The reports keep that advantage in proportion. Premature battery discharge accounts for 263 Resonate reports, and premature battery depletion in a CRT device forms a 115-report cluster. A longevity edge across a population does not mean zero battery failures in the field, and the reports that do arrive are a minority of the Resonate record, which remains dominated by sensing and shock events rather than battery events.
How to Read the Disproportionality Signals
Our pipeline carries active disproportionality signals across the Resonate line. The extended-longevity ICD VR model shows the highest relative excess reporting at an EBGM of 46.3, the EL ICD DR sits at 29.7, the HF ICD models at 25.1 and 25.5, and the X4 CRT-D at 17.6. EBGM measures how much a device's reporting exceeds the background rate across all FDA-regulated devices. A high value flags relative excess reporting, not absolute danger, and a widely implanted defibrillator with a recognized lead issue is the kind of device that produces one.

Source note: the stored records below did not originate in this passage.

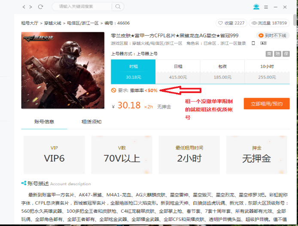
Task: Open the 穿越火线 breadcrumb link
Action: point(53,23)
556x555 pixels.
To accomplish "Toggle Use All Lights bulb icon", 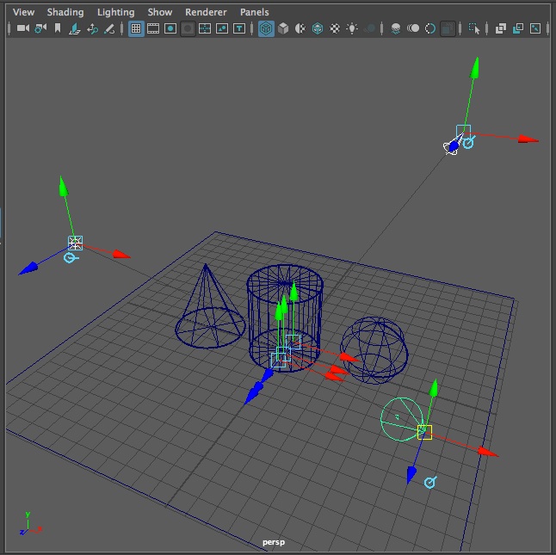I will 352,28.
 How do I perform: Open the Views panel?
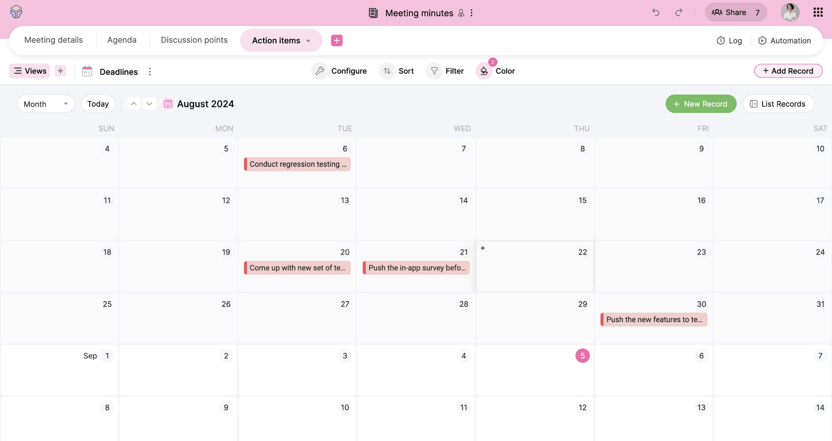point(30,71)

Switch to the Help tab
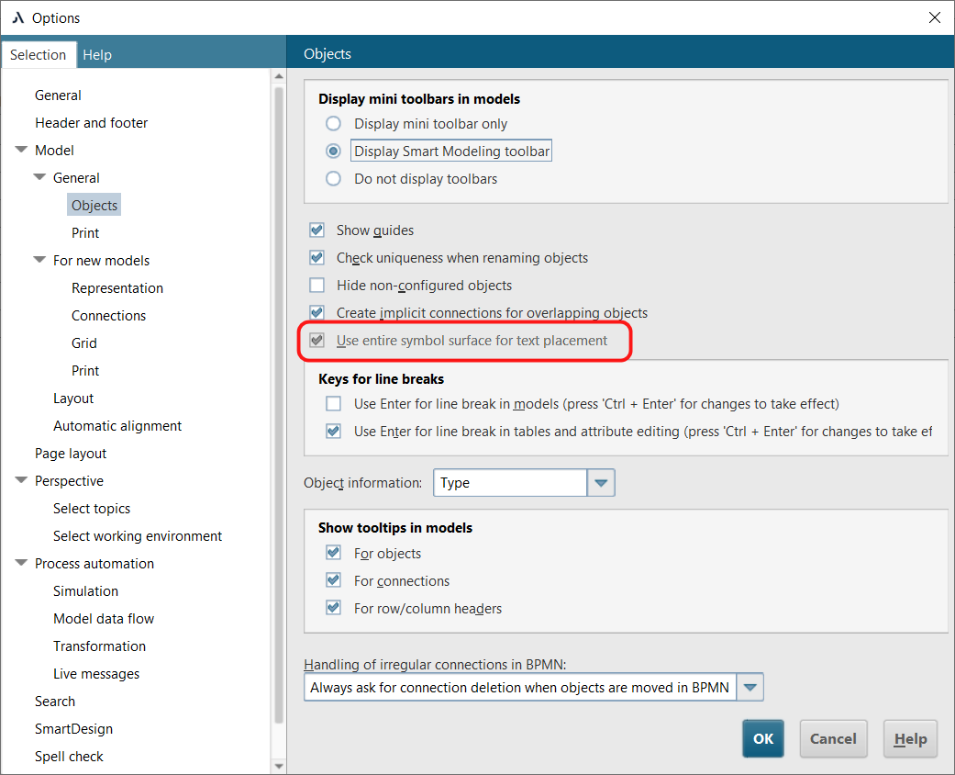(x=97, y=54)
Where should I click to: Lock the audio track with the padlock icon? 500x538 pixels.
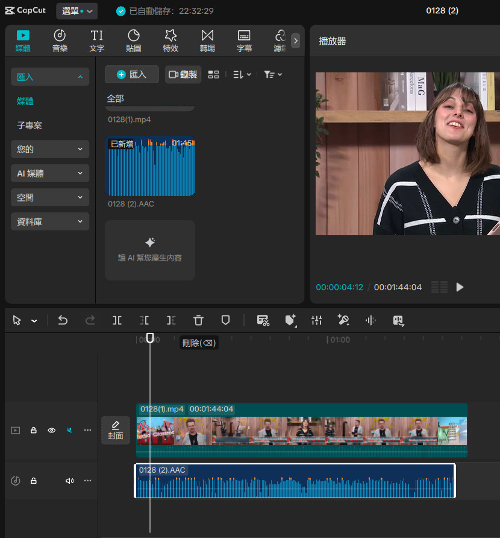point(34,481)
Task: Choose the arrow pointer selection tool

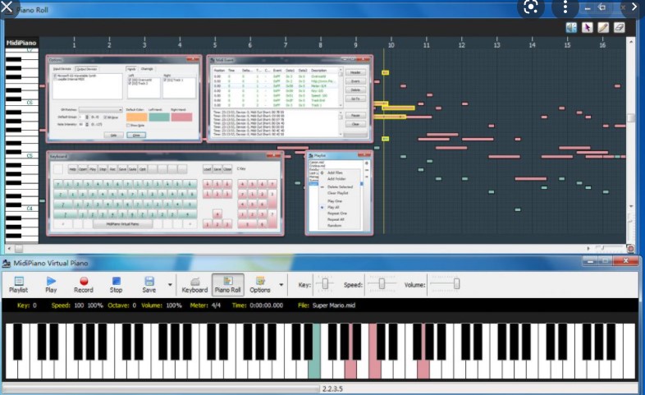Action: coord(587,28)

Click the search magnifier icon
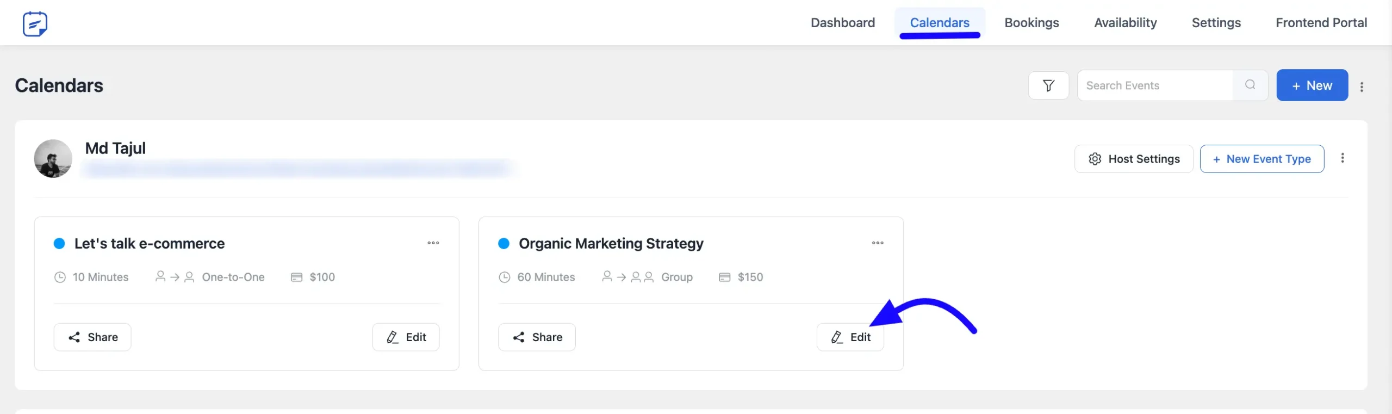(x=1250, y=85)
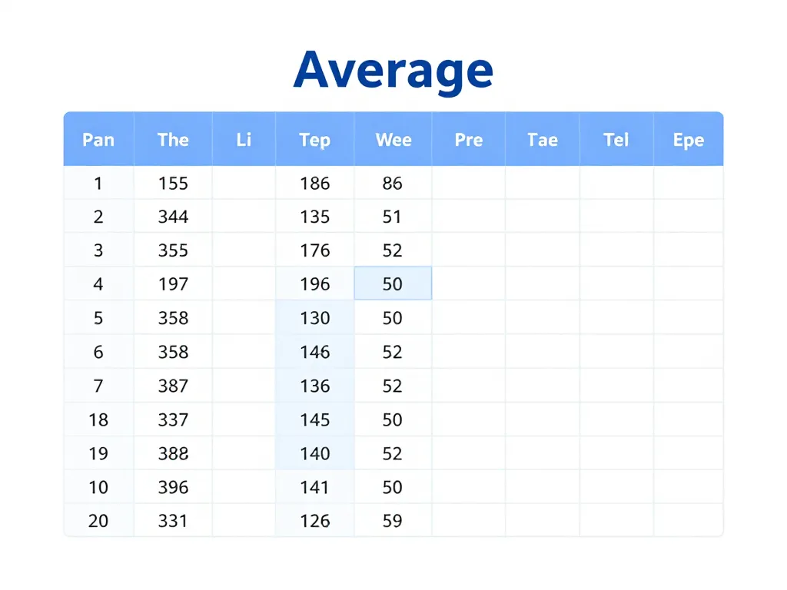The height and width of the screenshot is (590, 787).
Task: Select the Tep column header
Action: coord(314,140)
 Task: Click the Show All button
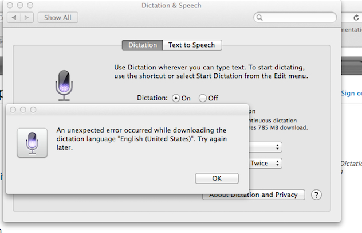click(x=58, y=18)
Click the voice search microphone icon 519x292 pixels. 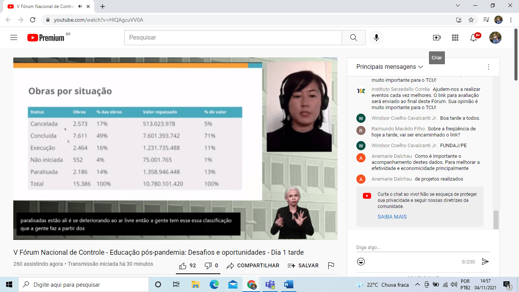pos(376,38)
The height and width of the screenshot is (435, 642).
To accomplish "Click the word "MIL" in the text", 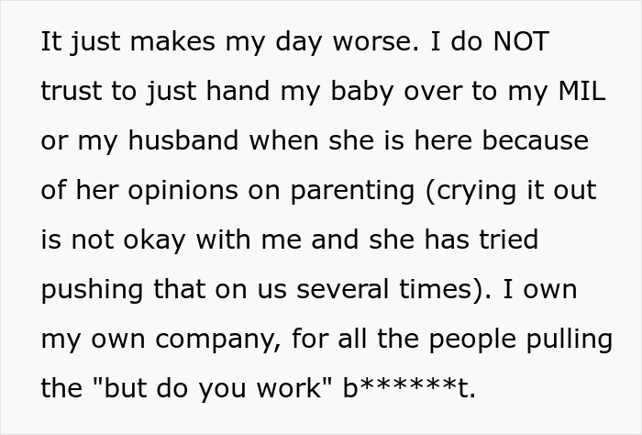I will click(x=580, y=94).
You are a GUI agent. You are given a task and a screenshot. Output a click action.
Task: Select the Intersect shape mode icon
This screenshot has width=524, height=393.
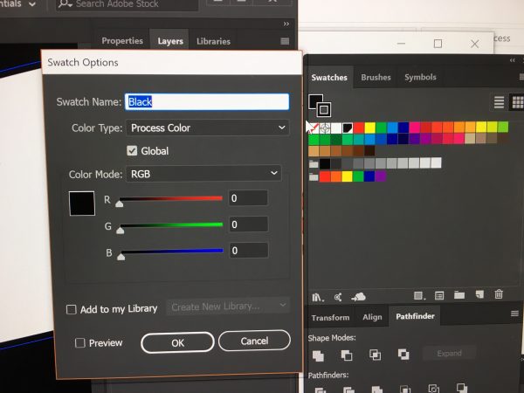coord(375,355)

We made the broader argument about why clinicians and reporters misread these scores in Signal Detection in Post-Market Surveillance Is Broken.
The limits run deeper than any single score. MAUDE is the public surveillance record, not a registry. Reports are not rates, the denominator is not in the data, and reporting volume rises with an installed base regardless of device performance. If you want to reproduce or extend this analysis, How to Search the FDA MAUDE Database walks through the query mechanics, and our overview of post-market surveillance in the United States covers what the system can and cannot catch. For a comparison against another widely reported Boston Scientific device, see our analysis of the Watchman left atrial appendage closure device.
For Patients and Clinicians
For a clinician following a patient with a Resonate ICD or CRT-D, the thread to follow in this data is impedance. Rising shock impedance is the earliest sign of the defibrillation-lead calcification issue, and the Heart Rhythm Society advisory frames trend monitoring at interrogation as the practical response. The sensing and shock reports that dominate the record are the events a device interrogation catches.
For patients, a large report count on a high-volume defibrillator is not a reason to act on your own. The mortality signal in this data is small and flat, and the device is doing continuous work that a report count cannot summarize. Bring questions to the clinician who manages your device. You can review the full reporting history on the Resonate device detail page or run the same query yourself with the public MAUDE lookup tool.
Methodology and Caveats
The figures here come from a Claripulse query over FDA MAUDE data, attributing reports to the six Resonate ICD and CRT-D components at the device level rather than by shared product code. We deduplicate reports on the FDA report key. Counts of deaths and injuries reflect the reporter-assigned event type, which does not establish device causation. We attribute a recall only where the FDA recall description names the Resonate device, because the product codes these devices carry are shared across multiple brands and manufacturers. External claims about the 2017 firmware recall, the 2025 defibrillation-lead advisory, the 2017 approval, and comparative battery longevity carry source links at the point they appear.
This analysis is based on publicly available FDA MAUDE data and published literature. It does not constitute medical advice. MAUDE reports are submitted under FDA regulation, are de-identified, and may be incomplete or unverified. No attempt should be made to re-identify any patient.